Ken Richardson, Horry County School Board Chairman and Congressional challenger to incumbent Tom Rice, made a big splash this week with the Make America Great Again supporters in an op-ed Richardson wrote challenging the results of the 2020 presidential election and support for true election integrity. Richardson’s article was a featured piece on Steve Bannon’s War Room podcast.
Because of his fundraising, continuous trips to speak throughout the 7th District and growing national attention, Richardson’s candidate profile continues to grow.
Richardson only began serious fundraising activities last week. As he said last week, if the race is going to be decided by money alone, he would just write a check. He put his money where his mouth is by loaning $500,000 to his campaign fund. In addition, Richardson raised approximately $200,000 last year and spent approximately $150,000 of that amount on various campaign expenses.
His campaign account currently boasts $557,030.08 with checks beginning to roll in from the over $200,000 in donation pledges Richardson solicited in the last two weeks.
Graham Allen, a conservative activist and media personality, who never lived in the 7th Congressional District, decided to suspend his campaign and concentrate on his nationwide appeal as a media personality.

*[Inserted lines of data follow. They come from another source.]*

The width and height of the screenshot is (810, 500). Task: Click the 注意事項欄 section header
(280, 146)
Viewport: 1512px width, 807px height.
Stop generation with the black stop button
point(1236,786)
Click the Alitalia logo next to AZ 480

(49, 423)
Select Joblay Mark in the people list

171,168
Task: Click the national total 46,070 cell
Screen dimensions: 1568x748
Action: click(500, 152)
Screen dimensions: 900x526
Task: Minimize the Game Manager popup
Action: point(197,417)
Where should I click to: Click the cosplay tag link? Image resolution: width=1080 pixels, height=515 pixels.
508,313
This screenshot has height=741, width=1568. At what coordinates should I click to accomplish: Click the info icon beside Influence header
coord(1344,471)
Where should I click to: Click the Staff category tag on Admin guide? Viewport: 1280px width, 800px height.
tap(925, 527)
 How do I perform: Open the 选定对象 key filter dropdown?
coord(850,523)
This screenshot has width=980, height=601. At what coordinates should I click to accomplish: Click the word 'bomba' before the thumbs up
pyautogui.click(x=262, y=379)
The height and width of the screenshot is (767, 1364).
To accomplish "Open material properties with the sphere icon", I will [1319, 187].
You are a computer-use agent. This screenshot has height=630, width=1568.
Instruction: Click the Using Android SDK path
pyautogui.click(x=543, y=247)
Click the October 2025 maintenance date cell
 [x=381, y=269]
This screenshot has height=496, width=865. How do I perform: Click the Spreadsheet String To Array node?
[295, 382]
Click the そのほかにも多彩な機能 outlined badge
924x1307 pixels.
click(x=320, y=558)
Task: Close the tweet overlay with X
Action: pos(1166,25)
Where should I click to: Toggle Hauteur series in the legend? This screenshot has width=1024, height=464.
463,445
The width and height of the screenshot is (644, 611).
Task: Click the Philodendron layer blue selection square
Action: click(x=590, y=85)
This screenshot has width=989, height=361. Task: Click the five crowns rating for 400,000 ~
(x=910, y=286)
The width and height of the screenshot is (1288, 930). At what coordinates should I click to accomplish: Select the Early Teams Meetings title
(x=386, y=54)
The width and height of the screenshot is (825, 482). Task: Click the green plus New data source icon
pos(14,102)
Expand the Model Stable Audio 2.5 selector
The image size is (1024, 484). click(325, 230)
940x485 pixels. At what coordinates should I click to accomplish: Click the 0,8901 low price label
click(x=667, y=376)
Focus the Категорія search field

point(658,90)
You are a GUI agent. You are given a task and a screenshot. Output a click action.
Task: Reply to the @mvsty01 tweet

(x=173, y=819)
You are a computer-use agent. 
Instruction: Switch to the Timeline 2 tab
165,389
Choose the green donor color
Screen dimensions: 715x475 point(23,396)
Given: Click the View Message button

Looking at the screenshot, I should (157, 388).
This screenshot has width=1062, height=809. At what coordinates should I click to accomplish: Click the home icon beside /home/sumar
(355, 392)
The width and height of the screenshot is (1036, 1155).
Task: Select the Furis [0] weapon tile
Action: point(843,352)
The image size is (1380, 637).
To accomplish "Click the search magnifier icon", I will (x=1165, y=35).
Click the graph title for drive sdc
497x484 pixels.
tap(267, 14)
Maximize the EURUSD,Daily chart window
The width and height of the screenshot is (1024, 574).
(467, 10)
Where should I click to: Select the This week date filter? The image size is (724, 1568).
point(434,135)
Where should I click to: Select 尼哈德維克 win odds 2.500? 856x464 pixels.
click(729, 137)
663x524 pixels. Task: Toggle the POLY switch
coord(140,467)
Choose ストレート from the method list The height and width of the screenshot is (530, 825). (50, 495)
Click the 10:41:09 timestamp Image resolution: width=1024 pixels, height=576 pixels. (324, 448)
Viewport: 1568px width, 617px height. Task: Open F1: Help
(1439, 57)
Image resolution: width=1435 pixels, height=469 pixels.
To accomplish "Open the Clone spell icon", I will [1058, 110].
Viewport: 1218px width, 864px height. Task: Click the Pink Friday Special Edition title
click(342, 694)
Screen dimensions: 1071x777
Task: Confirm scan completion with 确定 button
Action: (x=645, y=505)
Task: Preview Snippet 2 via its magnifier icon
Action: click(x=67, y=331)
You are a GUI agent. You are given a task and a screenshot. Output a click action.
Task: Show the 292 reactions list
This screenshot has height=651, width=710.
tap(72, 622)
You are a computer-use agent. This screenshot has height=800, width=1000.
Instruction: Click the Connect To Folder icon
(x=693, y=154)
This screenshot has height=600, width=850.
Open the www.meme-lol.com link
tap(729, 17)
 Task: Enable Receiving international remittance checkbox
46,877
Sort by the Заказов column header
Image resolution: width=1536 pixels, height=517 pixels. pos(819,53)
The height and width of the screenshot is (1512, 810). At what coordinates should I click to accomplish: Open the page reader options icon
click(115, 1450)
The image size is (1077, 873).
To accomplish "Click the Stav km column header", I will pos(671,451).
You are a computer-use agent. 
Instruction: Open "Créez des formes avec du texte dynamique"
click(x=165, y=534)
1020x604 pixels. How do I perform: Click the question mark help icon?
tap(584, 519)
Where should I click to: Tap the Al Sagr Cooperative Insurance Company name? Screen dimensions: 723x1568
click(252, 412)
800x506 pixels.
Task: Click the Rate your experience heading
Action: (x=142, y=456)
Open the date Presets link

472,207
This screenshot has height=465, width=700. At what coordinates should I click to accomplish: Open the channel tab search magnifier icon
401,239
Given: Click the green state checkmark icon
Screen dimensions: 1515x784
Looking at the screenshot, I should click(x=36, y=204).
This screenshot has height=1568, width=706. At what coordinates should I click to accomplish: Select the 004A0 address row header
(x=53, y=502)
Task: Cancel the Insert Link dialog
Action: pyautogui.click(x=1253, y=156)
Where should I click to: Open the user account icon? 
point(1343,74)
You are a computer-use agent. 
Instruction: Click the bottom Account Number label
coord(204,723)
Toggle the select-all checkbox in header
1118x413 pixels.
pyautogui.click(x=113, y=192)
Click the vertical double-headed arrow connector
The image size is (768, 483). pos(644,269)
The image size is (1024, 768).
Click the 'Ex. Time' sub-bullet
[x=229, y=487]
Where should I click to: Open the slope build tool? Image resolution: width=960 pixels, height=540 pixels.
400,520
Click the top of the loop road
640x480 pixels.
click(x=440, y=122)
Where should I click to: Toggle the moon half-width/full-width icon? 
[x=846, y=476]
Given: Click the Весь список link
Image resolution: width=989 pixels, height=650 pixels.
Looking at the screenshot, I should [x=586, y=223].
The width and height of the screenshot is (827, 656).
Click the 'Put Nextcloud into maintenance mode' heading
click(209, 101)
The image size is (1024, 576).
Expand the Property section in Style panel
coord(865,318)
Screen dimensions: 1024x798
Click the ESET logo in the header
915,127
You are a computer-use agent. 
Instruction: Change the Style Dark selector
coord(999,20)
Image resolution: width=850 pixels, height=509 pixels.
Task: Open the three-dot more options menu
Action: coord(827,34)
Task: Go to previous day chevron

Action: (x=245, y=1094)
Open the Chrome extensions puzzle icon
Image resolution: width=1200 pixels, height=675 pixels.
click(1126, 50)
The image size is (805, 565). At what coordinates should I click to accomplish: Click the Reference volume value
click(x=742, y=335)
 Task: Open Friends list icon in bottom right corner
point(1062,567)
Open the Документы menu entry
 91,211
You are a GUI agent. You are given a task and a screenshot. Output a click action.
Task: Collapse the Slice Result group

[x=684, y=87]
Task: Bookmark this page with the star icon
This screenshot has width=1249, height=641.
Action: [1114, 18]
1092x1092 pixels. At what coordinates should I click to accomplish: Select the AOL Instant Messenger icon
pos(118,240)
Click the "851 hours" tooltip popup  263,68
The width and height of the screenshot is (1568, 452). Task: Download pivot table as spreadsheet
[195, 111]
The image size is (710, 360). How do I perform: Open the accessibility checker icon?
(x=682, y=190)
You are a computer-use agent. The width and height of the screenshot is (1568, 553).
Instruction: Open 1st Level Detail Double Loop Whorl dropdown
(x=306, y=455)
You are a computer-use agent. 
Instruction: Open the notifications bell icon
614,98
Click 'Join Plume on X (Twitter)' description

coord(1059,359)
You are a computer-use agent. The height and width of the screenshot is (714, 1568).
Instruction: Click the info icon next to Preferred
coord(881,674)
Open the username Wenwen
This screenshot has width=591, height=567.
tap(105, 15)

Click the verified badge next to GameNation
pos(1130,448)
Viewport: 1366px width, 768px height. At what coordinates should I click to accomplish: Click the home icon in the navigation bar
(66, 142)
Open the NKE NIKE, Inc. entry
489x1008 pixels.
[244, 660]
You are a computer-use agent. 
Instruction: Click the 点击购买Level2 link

Allen said he is currently working on forthcoming projects and issue advocacy with his media company and will continue to spread “a message of freedom, personal liberty and America First conservatism across the country…”
In his statement suspending his campaign, Allen said, “…in recognition of the fact that there is now a viable candidate who is worthy of President Trump’s support and who voters trust, I am announcing that I am immediately suspending my campaign for Congress.,.”
Is it a safe assumption Allen was referring to Richardson in his description of a viable candidate worthy of Trump’s support without actually naming him?
Richardson announced in early February 2021 he was challenging Rice for the Republican nomination, saying Rice’s vote to impeach President Donald Trump was the final factor in Richardson’s decision to enter the 2022 Congressional race.
Richardson is a Horry County native and longtime successful businessman with extensive personal contacts throughout the county. Richardson, his wife of 43 years Donna, his children and grandchildren are all residents of Horry County
As the current school board chairman, Richardson has already won a countywide election, garnering over 70% of the vote with three people on the ballot. Voters in Horry County make up over 50% of the total voting population in the 7th Congressional District. Additionally, Richardson, through his speaking engagements over the past 12 months, has extended his name recognition and campaign message beyond Horry County borders into the other areas included in the district.
The only other elected official currently announced as a candidate is state Rep. Russell Fry. Fry is in his mid-30’s, is a practicing attorney and has served six years as the representative for SC House District 106. Fry represents and has been on the ballot for approximately one-seventh of the voters in Horry County. Put another way, Fry represents approximately 14% of the voters Richardson represents.
Fry’s name recognition is nowhere near as extensive in the 7th District as Richardson’s and his campaign chest is smaller. Most importantly, Fry took eight months before he decided to run for the Republican Congressional nomination and before he made any statement criticizing Rice’s vote to impeach President Trump.
Fry not only has less name recognition and money than Richardson, but his conservative credentials are questionable and he has yet to offer a statement on election integrity and the validity of the 2020 presidential election results.
Another reason it appears Allen was speaking of Richardson in his mention of a “viable candidate who is worthy of Trump’s support and who voters trust” is that most voters in the 7th District think of Fry as an establishment insider and a clone of Tom Rice.
And the special SC Senate election in Florence, part of the 7th Congressional District, last Tuesday demonstrated how strong the determination of the voters in the 7th Congressional District is to get rid of the current establishment politicians.
Look at the similarities.
Jay Jordan, 41, a six-year SC House member and loser in the Florence election, was the career politician looking to move up with the death of Sen. Hugh Leatherman. Fry, 36, a six-year SC House member, is the career politician looking to move up from Rice’s apparent political death.
Mike Reichenbach, 50, a successful Florence businessman and political newcomer, defeated Jordan the career politician. Ken Richardson, 66, a successful Horry County businessman and relative newcomer to politics has consistently polled ahead of Fry, the career politician, in the 7th Congressional District.